# PROBLEM REQUIREMENTS
Look for "logo" in each line of the records, and copy the lines that have it.

# ENTRIES SUPPLIED
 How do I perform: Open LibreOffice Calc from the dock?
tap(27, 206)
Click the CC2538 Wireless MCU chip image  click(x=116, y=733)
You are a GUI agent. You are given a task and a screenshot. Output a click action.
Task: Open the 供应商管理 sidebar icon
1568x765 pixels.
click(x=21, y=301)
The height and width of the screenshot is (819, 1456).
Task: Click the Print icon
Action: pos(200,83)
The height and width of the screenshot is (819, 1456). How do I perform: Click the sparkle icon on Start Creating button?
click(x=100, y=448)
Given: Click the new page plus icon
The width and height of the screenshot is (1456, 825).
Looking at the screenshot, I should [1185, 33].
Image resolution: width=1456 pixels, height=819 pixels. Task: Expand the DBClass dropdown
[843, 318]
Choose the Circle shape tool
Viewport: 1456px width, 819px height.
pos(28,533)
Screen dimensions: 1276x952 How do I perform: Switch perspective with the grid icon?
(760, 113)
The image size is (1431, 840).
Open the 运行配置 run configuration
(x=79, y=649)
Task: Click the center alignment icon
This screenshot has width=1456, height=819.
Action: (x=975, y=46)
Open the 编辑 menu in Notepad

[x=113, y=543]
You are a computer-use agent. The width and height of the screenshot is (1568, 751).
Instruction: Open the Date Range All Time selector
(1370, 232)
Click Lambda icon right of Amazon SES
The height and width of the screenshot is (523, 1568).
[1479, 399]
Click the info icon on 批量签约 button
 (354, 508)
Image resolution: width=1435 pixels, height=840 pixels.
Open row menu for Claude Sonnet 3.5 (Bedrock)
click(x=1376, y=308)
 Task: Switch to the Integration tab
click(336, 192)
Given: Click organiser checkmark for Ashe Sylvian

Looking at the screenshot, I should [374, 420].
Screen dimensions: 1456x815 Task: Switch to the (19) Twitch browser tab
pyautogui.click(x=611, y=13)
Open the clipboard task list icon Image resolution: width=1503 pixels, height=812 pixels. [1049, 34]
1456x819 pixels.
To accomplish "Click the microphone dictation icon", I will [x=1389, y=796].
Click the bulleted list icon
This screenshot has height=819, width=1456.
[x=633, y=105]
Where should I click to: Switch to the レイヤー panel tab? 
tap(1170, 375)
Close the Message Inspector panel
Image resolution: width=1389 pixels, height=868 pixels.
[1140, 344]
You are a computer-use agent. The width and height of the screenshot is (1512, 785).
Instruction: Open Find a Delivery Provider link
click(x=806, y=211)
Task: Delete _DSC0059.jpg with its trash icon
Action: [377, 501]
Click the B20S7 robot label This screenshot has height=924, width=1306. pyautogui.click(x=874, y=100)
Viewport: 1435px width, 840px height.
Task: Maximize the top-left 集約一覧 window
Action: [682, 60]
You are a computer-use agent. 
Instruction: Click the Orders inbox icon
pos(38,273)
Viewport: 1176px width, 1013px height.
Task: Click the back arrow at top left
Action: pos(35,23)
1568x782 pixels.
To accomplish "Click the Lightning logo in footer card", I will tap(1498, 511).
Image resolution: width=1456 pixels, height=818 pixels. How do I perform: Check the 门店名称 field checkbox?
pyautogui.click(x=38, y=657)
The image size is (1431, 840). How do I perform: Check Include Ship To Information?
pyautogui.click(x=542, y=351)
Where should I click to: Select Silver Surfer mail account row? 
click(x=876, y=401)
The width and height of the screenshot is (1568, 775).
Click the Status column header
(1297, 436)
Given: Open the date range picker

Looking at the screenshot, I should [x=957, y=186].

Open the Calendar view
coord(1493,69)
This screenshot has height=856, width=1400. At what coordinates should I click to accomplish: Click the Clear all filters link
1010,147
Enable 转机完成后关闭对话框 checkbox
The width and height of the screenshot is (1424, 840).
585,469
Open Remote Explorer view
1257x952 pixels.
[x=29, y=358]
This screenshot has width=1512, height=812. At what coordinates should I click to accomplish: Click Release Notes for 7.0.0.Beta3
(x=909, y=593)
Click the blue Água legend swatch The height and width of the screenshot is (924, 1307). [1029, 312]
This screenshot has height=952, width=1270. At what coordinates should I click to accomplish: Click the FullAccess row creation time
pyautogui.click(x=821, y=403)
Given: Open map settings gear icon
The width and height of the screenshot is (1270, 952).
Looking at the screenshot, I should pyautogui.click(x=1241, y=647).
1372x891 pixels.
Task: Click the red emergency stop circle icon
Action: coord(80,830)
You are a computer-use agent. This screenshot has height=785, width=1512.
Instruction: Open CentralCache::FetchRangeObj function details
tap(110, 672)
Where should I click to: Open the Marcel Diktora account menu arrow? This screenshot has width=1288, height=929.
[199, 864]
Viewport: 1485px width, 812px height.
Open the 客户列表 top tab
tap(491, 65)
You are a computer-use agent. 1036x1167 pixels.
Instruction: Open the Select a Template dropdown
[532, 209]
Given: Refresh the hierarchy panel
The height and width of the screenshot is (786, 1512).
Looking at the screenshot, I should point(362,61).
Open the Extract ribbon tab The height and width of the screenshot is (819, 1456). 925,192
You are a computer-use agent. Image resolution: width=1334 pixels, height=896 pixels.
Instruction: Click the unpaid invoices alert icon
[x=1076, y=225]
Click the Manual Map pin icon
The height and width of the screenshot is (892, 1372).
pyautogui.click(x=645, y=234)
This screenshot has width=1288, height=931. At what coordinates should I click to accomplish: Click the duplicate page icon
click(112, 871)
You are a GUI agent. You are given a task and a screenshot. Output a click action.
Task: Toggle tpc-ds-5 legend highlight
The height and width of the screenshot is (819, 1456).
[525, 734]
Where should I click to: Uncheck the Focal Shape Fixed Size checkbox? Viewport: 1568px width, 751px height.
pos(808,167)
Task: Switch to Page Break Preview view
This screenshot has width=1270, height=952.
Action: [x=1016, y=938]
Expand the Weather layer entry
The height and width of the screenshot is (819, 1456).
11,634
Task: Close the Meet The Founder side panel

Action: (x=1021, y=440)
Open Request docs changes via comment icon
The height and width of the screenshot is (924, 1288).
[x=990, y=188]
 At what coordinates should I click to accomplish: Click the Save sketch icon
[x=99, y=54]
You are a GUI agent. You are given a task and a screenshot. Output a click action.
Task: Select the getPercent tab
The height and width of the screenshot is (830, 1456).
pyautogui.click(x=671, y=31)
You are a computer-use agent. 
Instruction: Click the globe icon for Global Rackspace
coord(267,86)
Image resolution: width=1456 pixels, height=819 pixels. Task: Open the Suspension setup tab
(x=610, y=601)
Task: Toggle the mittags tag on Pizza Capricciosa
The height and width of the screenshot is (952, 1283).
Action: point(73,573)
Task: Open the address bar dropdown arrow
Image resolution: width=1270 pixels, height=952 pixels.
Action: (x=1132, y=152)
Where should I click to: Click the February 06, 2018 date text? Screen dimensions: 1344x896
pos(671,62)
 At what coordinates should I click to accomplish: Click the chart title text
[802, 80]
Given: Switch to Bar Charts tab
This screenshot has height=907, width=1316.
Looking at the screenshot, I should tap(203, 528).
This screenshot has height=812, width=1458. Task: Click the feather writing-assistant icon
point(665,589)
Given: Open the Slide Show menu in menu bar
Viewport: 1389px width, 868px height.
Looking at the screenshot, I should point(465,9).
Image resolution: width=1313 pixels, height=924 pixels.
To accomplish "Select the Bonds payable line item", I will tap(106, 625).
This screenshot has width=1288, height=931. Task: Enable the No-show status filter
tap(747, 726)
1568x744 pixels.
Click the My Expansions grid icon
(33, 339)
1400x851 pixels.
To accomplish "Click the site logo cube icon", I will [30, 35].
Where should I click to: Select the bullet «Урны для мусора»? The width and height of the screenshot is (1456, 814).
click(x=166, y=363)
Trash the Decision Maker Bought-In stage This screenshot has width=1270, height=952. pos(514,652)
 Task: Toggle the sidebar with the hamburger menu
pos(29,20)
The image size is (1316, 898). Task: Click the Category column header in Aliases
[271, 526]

# TASK RESPONSE
To accomplish "Click the Lightning logo in footer card", I will tap(1498, 511).
To accomplish "Click the site logo cube icon", I will [30, 35].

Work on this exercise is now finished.